Wickliff, sendo leitor de teologia na Universidade de Oxford, tinha, para a rude época em que viveu, muita fama como grande letrado e profundo escolástico, não sendo menos perito em todas as áreas da filosofia; o que aparece não apenas em seus textos eruditos mais famosos, mas também na confissão de Walden, seu mais cruel e encarniçado inimigo, o qual numa carta escrita ao Papa Martinho V diz "que ficou prodigiosamente espantado diante dos fortíssimos argumentos dele, com os trechos de autoridade que ele havia reunido, com a veemência e força dos seus arrazoados".

Parece que Wickliff surgiu por volta de 1371, d.C., quando Eduardo III reinava na Inglaterra. Não resta nenhuma dúvida de que, numa época em que o mundo se encontrava num estado extremamente desesperador e ignominioso, quando uma lamentável ignorância e escuridão em relação à verdade divina se espalhara por toda a Terra, esse homem surgiu como um valoroso campeão, ao qual com justiça se pode aplicar o que se diz de um certo Simão, o filho de Onias: "Exatamente como a estrela matutina no seio de uma nuvem ou como a lua cheia em seu percurso ou como os raios brilhantes do sol, assim ele brilha e cintila no templo e na Igreja de Deus".

Naqueles dias a religião se encontrava num estágio de total depravação e corrupção: apenas o nome de Cristo resistia a isso entre os cristãos, mas sua verdadeira e vivificante doutrina era tão desconhecida entre a maioria como o Seu nome tornara-se popular entre todos os homens. Quase não se ouvia falar da fé, do consolo, da finalidade e uso da lei, do ministério de Cristo, da nossa impotência e fraqueza, do Espírito Santo, da grandeza e força do pecado, das verdadeiras obras, da graça e justificação gratuita pela fé e da liberdade do cristão.

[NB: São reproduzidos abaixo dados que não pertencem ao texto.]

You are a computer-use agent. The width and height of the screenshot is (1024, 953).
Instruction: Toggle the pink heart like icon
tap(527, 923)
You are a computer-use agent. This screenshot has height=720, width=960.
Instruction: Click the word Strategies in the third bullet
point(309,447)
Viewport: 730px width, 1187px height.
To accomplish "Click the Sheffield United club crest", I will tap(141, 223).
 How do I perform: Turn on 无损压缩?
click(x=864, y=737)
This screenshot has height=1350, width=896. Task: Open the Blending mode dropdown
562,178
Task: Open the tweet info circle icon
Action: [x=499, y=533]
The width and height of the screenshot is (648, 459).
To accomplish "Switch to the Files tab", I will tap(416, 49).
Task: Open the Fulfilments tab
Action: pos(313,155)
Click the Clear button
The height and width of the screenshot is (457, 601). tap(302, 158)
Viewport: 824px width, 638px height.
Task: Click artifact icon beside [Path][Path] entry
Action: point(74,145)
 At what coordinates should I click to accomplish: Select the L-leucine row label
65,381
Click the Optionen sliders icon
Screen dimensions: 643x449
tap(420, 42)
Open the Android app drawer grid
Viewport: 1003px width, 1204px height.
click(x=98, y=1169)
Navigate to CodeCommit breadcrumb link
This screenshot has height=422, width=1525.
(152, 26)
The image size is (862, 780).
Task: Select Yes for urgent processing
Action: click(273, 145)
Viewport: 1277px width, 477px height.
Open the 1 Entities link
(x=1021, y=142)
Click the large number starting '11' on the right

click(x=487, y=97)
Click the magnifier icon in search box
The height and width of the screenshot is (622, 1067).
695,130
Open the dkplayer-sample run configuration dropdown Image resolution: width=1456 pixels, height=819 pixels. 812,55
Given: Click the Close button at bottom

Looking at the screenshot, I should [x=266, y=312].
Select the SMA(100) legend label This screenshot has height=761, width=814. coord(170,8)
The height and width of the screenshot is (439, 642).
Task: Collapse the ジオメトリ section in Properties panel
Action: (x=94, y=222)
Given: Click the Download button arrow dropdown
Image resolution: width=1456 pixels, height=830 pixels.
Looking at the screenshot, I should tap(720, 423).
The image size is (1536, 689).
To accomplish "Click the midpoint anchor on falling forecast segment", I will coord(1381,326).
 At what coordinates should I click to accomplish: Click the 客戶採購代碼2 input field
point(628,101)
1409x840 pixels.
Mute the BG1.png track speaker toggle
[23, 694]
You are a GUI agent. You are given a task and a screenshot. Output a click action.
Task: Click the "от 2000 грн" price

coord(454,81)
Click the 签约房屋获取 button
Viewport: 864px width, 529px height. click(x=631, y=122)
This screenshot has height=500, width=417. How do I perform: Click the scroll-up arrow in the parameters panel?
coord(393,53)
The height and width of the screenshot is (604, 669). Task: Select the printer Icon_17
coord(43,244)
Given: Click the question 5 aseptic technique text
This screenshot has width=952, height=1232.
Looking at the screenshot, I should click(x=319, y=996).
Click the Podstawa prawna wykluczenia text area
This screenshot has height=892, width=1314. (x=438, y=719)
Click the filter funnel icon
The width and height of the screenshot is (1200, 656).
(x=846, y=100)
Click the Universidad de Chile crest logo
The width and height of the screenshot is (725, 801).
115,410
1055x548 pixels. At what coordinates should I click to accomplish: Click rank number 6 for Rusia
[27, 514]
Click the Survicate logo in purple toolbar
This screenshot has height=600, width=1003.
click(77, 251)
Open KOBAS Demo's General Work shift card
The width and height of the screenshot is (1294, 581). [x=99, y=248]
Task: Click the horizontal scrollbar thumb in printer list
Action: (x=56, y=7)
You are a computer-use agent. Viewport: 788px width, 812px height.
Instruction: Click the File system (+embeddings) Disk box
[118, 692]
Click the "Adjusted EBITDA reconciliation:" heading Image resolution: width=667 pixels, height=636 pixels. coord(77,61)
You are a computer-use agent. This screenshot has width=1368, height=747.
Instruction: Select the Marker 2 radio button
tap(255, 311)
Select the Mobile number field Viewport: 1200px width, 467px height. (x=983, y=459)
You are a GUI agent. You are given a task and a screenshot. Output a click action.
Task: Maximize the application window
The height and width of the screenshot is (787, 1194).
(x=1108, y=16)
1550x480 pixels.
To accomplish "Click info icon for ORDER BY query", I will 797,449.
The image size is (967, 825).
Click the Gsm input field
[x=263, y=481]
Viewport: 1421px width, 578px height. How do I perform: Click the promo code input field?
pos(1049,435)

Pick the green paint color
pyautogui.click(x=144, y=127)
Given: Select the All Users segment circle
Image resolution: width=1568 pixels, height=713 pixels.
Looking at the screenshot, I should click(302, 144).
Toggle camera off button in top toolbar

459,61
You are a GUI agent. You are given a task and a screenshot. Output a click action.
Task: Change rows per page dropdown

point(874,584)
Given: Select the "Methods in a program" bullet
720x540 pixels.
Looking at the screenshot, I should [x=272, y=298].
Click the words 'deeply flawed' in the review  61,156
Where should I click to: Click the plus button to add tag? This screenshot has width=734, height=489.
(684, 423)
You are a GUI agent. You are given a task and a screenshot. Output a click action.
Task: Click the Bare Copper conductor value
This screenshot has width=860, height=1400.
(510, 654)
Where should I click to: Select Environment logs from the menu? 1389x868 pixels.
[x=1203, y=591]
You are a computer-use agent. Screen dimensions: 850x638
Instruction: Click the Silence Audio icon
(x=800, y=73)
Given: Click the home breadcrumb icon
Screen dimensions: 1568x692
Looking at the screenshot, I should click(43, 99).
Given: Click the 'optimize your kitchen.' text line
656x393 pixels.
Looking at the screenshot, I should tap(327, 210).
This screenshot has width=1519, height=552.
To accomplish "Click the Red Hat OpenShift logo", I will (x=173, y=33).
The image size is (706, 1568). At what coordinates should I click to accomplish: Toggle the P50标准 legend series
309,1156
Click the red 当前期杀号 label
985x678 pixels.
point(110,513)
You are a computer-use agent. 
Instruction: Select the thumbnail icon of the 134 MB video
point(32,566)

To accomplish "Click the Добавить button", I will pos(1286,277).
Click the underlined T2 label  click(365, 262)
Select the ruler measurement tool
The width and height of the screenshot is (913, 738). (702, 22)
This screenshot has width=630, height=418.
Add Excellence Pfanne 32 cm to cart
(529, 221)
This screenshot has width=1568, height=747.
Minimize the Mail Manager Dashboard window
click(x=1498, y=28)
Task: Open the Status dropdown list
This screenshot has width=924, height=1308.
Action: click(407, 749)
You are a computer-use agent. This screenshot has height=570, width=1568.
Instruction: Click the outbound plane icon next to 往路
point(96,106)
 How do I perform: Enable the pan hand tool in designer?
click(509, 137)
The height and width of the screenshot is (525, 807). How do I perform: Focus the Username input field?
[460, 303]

O mundo, abandonando o poder vivo da Palavra espiritual de Deus, era totalmente conduzido e ofuscado pelas cerimônias externas e tradições humanas. Nessas coisas fixava-se toda a esperança de salvação, de modo que quase mais nada se ouvia nos templos ou igrejas, pouco era ensinado ou comentado nos sermões ou finalmente visado ou procurado em todas as atividades deles, a não ser o acúmulo de muitas cerimônias clandestinas. E esse acúmulo não tinha fim.

A Igreja caiu nas garras de toda espécie de extrema tirania. O fato é que a pobreza e simplicidade de Cristo foram transformadas em crueldade e abominação de vida. Com quantas amarras e ciladas de cerimônias foram as consciências de homens, redimidos por Cristo para serem livres, apanhadas e emaranhadas! O povo cristão era, por assim dizer, conduzido pelo nariz, com meros decretos e constituições humanas, para onde aprouvesse aos bispos conduzi-lo, e não para seguir a direção da vontade de Cristo. As pessoas simples e sem instrução, por situarem-se muito longe de todo o conhecimento da santa Escritura, julgavam ser suficiente o conhecimento apenas daquilo que lhes era ensinado pelos seus pastores; e estes, por sua vez, de certo modo limitavam-se a transmitir apenas as instruções que provinham do tribunal de Roma, sendo que a maior parte delas visava o lucro da sua ordem mais do que a glória de Cristo.

Quando parecia que não sobrava nenhuma centelha de doutrina pura, pela Providência divina levantou-se o referido Wickliff por meio do qual o Senhor novamente começaria a despertar e a elevar-se num mundo que estava afundado e esmagado nas profundas correntes das tradições humanas.